EIN SOUND DER RAKETENLABORS
Von Alexandra Seibel
Die Synthesizer der Sowjetunion waren unspielbar. Unabsehbar, welche Töne die Geräte von sich geben würden, wenn an einem der dutzenden kleinen Knöpfe gedreht wurde. Es fehlten einfach die richtigen Komponenten.
Aber von vorne: In der Sowjetunion gab es Synthesizer (!?) Ja, wirklich. Murrende, eiernde, verzerrende, improvisierte Synthesizer mit denen murrende, eiernde, verzerrte, improvisierte Musik gemacht wurde.
Dieser ebenso abwegigen wie überraschenden Fußnote der Sowjetgeschichte haben der Wiener Filmemacher Dominik Spritzendorfer und die gebürtige Russin Elena Tikhonova ihre skurrile Dokumentation "Elektro Moskva" gewidmet.
Ergraute Schrauber, im Westen hätte man sie wohl Nerds genannt, erzählen darin mit verklärtem Gesicht, wie sie sich in Jugendtagen in den Raketenlabors der Sowjetunion bedienten, um ihre kleinen quadratischen Schaltkisten zum Klingen zu bringen. Selbst KGB-Agenten sollen ihr Abhörrepertoire zweckenftremdet haben. Ostalgie mit sphärischen Klängen, die auch auf die Dokumentation abfärben.
Anstatt tiefer in diese faszinierende Subkultur der Elektroschrauber einzutauchen, verlieren sich Spritzendorfer und Tikhonova immer wieder in verwaschenen Bildern von Lenins Traum der elektrifizierten Sowjetunion. "Elektro Moskva" gerät zur Allegorie auf das Leben in Russland selbst.

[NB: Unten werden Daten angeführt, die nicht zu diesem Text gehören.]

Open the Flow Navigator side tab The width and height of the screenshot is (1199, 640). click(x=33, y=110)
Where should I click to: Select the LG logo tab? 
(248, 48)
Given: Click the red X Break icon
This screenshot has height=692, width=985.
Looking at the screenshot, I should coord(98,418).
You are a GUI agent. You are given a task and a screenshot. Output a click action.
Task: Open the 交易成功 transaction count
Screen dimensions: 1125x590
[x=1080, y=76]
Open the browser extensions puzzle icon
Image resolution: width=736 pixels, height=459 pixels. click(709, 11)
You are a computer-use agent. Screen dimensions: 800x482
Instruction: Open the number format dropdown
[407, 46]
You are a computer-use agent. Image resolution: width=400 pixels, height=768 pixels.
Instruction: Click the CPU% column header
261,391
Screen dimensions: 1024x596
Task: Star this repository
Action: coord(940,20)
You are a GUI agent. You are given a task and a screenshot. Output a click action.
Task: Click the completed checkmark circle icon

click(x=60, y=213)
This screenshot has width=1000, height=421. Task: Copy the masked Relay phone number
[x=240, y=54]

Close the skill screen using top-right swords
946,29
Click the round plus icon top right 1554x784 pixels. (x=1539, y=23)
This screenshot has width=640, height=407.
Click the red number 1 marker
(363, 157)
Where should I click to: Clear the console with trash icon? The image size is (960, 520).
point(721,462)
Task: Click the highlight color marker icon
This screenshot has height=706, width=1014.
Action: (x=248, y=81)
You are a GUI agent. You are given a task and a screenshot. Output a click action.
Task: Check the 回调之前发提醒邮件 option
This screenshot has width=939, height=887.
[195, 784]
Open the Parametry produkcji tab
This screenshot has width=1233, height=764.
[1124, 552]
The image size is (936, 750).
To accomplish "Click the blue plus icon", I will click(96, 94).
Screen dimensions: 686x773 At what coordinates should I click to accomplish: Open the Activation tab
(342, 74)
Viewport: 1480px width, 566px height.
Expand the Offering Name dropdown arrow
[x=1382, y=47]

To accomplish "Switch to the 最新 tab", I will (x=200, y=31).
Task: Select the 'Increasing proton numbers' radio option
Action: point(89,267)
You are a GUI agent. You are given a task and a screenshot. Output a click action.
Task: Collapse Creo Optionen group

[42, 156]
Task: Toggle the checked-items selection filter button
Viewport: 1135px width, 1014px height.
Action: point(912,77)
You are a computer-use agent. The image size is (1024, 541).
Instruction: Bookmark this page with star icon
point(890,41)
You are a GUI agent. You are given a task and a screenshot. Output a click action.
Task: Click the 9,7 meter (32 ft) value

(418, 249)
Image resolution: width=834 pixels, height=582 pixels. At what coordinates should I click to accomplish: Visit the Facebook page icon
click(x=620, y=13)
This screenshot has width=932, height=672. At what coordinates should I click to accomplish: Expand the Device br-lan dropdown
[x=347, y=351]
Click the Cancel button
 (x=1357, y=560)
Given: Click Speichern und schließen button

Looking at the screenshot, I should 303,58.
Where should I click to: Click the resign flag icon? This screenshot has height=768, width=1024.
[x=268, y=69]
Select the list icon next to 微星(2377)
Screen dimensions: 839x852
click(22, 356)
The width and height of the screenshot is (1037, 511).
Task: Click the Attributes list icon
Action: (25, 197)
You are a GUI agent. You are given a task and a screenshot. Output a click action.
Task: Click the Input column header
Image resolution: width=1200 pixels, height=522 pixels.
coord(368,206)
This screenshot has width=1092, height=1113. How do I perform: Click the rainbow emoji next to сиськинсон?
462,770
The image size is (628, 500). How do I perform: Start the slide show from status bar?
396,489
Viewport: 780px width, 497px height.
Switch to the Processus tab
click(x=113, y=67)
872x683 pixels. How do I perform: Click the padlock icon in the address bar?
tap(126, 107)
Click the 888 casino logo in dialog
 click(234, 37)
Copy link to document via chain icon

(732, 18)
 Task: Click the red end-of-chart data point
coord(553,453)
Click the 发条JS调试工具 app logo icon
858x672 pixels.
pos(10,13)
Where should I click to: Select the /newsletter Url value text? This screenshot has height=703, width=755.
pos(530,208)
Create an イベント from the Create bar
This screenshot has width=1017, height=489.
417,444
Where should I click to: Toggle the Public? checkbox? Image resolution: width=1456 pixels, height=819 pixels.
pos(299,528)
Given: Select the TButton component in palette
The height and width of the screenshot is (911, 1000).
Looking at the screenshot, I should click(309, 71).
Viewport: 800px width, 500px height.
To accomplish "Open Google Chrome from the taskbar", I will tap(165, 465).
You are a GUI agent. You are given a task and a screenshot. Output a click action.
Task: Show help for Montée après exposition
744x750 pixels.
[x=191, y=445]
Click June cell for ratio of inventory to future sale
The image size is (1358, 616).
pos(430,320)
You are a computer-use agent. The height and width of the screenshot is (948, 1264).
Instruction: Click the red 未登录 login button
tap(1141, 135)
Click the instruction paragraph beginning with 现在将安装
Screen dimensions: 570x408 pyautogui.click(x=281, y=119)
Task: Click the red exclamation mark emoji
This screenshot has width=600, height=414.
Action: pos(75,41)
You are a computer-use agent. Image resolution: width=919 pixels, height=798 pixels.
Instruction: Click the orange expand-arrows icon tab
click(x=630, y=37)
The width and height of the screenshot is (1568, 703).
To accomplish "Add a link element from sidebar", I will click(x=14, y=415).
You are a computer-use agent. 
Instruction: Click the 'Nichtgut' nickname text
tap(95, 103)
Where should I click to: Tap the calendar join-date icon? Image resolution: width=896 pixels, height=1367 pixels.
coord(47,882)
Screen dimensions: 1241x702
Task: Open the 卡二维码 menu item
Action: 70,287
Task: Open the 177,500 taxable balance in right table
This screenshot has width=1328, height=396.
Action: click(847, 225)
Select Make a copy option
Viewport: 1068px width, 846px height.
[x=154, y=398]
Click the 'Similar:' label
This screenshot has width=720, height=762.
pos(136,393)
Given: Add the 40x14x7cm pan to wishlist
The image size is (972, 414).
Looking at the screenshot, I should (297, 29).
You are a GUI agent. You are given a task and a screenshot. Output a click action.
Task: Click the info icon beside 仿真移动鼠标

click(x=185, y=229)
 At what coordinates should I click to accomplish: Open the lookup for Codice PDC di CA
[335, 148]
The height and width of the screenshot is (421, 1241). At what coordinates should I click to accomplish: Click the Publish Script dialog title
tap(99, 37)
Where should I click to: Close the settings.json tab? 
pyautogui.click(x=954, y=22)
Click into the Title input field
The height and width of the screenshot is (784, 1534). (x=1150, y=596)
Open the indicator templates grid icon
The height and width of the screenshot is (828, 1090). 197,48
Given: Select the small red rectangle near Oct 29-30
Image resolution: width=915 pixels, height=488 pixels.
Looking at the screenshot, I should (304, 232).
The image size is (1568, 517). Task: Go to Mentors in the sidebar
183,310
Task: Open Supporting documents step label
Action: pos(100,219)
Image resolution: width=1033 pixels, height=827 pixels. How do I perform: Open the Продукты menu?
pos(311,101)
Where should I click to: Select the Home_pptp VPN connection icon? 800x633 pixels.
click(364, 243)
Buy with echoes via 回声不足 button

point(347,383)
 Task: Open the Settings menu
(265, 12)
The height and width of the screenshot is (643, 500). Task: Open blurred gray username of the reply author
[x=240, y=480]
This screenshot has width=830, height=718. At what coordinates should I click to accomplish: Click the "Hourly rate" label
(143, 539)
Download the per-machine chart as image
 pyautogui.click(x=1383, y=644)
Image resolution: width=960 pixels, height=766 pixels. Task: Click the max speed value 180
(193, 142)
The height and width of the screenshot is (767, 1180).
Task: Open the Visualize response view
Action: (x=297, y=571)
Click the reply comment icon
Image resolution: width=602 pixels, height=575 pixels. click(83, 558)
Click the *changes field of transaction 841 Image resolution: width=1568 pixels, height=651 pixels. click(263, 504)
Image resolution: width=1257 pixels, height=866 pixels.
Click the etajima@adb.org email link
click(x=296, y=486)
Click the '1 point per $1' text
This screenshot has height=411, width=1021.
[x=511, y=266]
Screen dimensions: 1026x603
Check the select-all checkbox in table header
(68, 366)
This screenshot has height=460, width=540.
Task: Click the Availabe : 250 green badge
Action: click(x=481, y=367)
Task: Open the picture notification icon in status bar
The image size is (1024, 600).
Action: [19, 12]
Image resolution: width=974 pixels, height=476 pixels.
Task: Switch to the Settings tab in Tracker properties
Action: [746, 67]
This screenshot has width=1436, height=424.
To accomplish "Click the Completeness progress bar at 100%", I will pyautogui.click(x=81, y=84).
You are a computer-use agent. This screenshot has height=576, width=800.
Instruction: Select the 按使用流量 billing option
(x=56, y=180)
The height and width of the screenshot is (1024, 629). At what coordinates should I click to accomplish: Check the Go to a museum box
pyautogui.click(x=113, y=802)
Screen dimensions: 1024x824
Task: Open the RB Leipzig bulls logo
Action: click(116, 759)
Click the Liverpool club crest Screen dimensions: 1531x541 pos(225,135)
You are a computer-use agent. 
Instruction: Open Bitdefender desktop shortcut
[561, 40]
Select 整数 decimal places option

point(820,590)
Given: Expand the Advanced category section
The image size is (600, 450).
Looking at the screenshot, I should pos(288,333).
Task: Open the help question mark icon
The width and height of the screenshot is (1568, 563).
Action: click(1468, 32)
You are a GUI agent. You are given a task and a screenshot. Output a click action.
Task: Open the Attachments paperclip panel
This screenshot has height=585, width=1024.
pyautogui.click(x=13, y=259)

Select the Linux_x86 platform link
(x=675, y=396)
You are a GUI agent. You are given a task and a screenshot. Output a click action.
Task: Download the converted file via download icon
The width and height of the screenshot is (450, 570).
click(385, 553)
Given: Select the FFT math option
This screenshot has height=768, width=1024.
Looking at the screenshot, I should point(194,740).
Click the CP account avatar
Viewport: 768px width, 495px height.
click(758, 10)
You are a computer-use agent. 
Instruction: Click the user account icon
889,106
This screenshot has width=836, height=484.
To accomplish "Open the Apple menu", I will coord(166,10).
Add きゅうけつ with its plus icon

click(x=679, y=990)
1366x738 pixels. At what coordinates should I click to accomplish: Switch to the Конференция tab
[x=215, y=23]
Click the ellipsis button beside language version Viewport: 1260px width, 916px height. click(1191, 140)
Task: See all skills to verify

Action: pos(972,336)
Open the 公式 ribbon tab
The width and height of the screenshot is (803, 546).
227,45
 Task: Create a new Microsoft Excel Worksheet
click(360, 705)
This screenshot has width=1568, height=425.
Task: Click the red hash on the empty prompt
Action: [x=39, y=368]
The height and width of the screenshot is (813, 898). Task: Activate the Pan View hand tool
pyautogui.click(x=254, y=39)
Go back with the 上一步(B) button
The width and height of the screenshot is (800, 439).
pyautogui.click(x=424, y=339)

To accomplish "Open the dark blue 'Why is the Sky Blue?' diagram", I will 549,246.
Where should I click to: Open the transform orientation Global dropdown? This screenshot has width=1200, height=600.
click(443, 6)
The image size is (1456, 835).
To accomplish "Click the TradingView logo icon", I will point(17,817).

Dabei hätte es auch das kleine Bild getan, um das große zu verstehen. "Komme was wolle, irgendwas kommt sowieso immer. Eine Zeit, in der nichts war, gab es nie" lautet der Spruch, der eingerahmt im bis oben hin mit Synthesizern gefüllten Wohnzimmer von Elektroschrotthändler Aleksey über der Couch hängt. Im Alltag bestehen, heißt improvisieren. Das gilt für die Sowjetunion genauso wie für ihre Synthesizer.